# Try it
Pictures excluded, retype the lines from the one containing "The height and width of the screenshot is (1113, 600)." through the last line of the data below, both included.

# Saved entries
____________
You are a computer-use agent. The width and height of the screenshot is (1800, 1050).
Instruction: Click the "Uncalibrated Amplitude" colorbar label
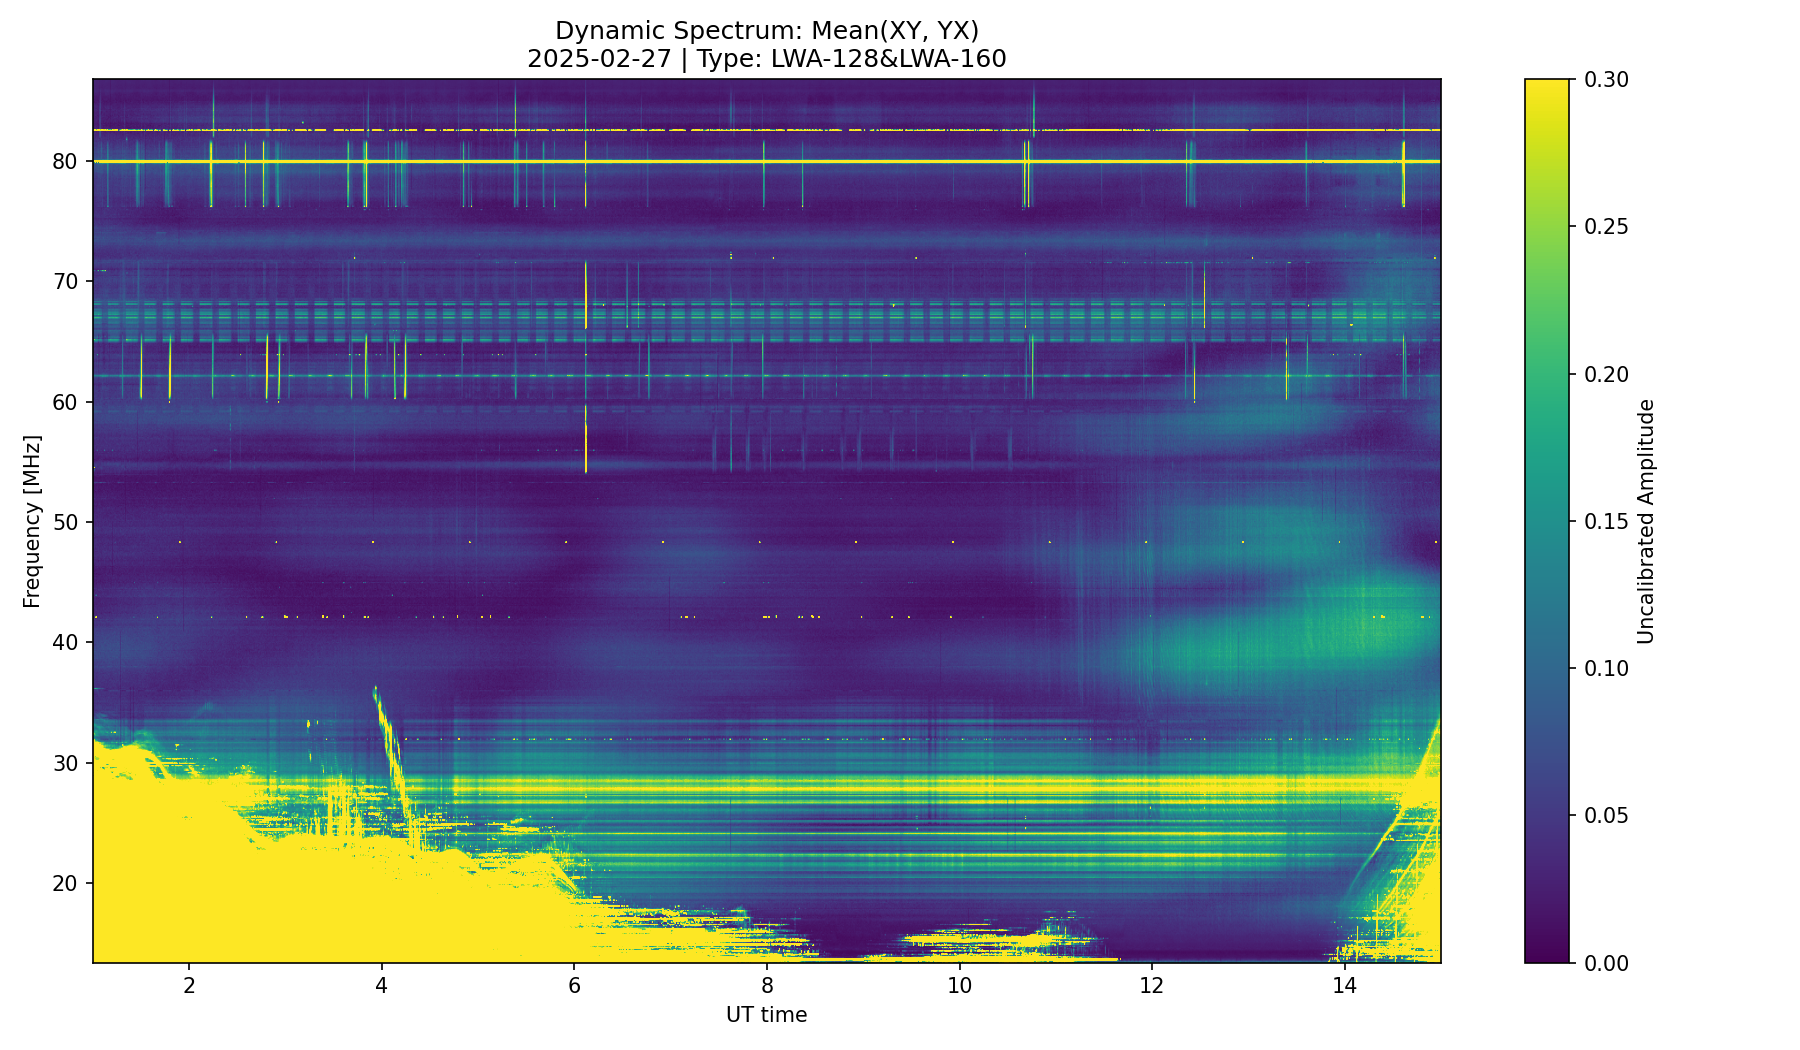pos(1646,521)
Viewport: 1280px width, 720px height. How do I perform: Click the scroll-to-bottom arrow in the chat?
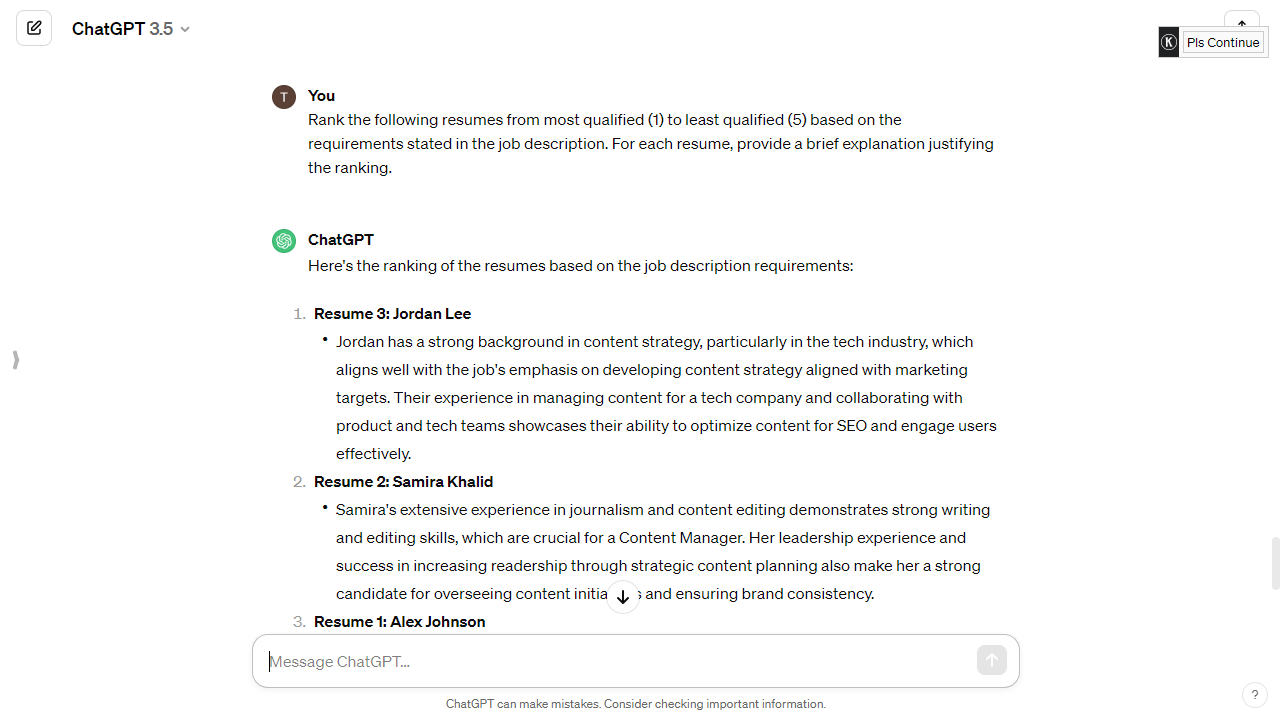point(623,597)
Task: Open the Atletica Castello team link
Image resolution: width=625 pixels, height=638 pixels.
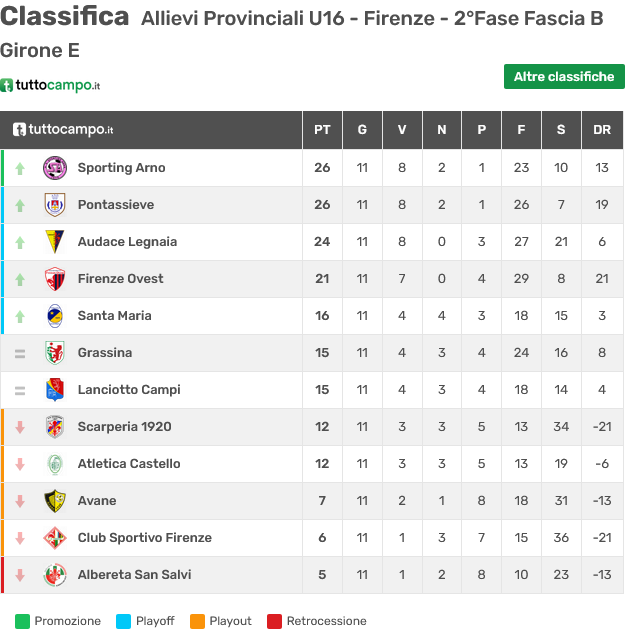Action: tap(129, 464)
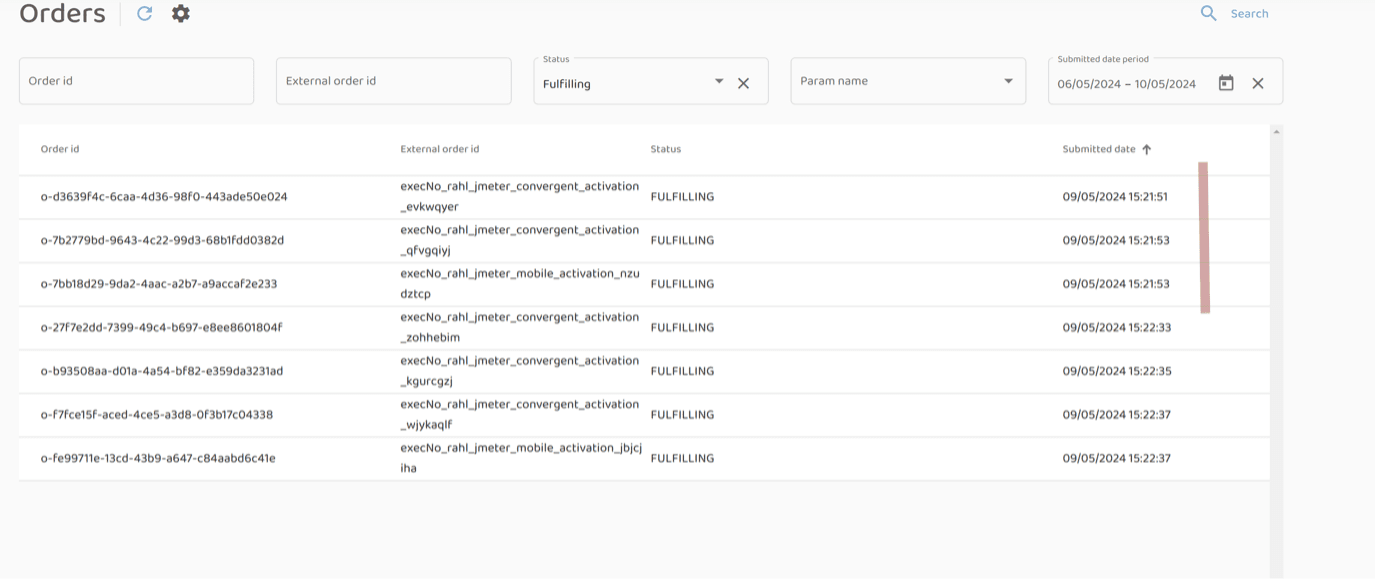The width and height of the screenshot is (1375, 583).
Task: Clear the Fulfilling status filter
Action: coord(743,84)
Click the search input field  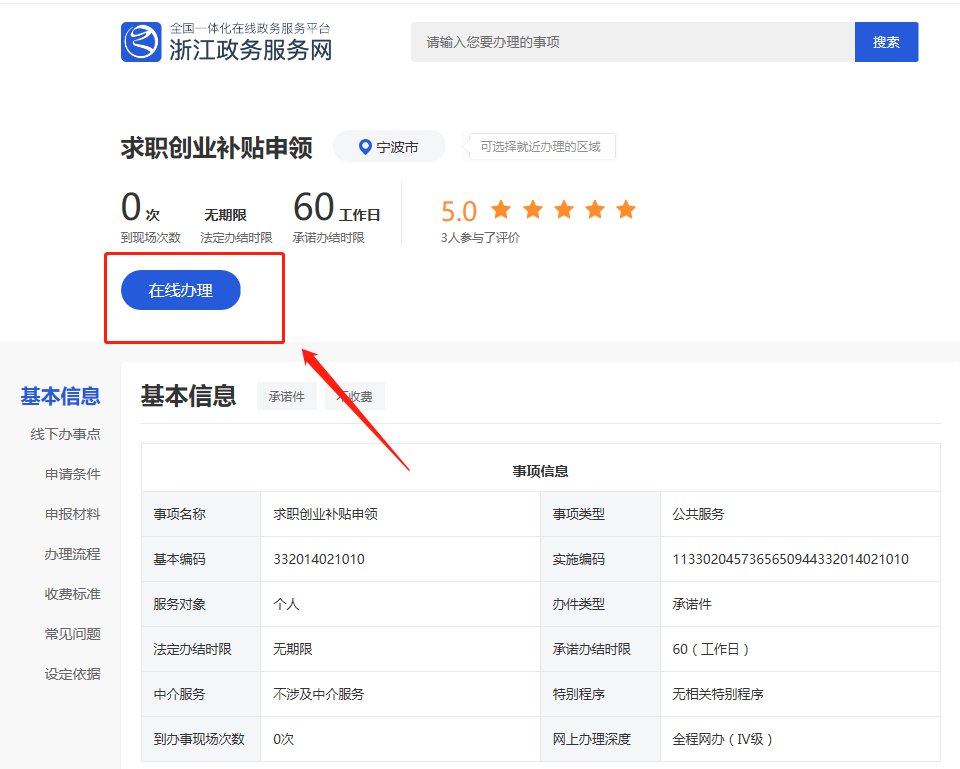(632, 42)
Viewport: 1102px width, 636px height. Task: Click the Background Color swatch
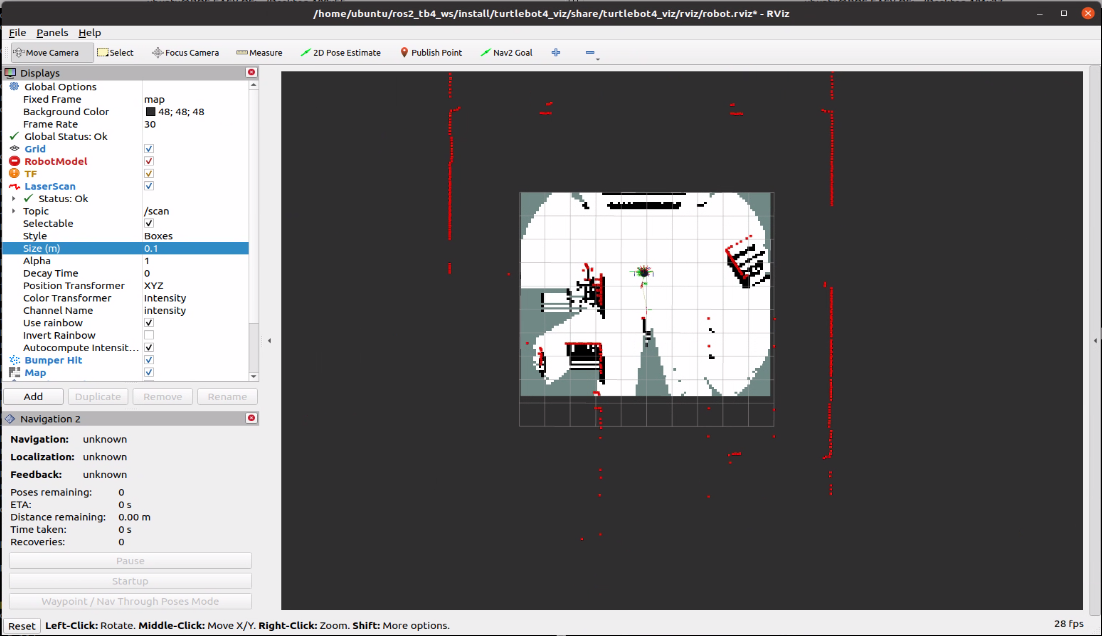click(x=150, y=112)
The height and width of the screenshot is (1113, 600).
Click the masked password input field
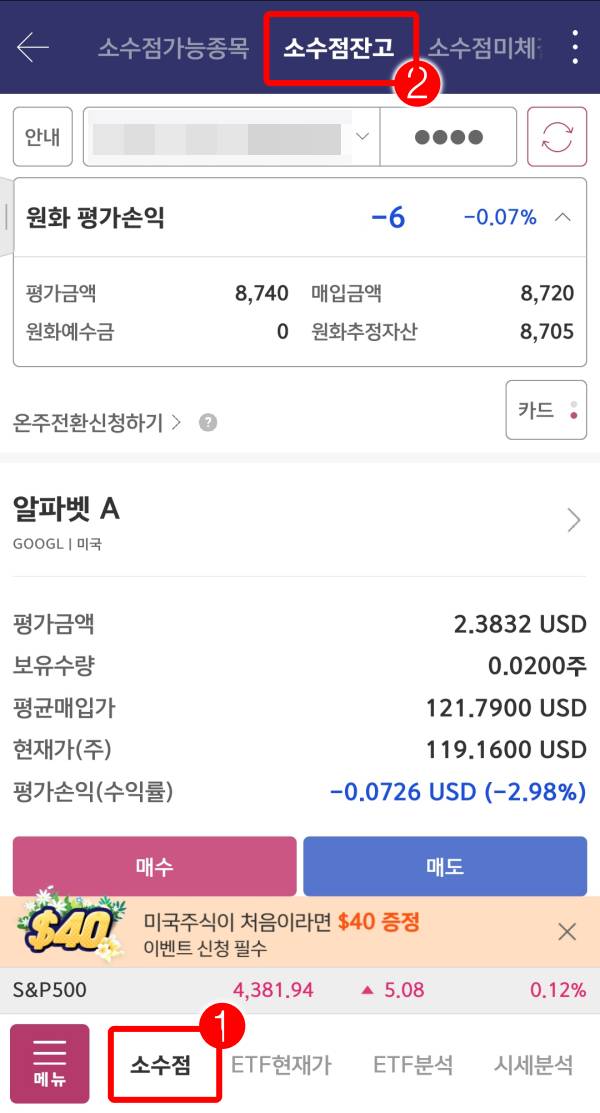446,136
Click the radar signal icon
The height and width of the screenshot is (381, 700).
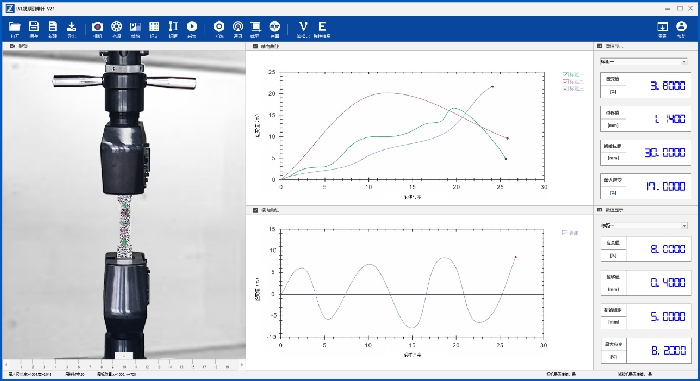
____________
# Output of the exercise
The height and width of the screenshot is (1113, 600).
Click the masked password input field
446,136
Click the radar signal icon
The height and width of the screenshot is (381, 700).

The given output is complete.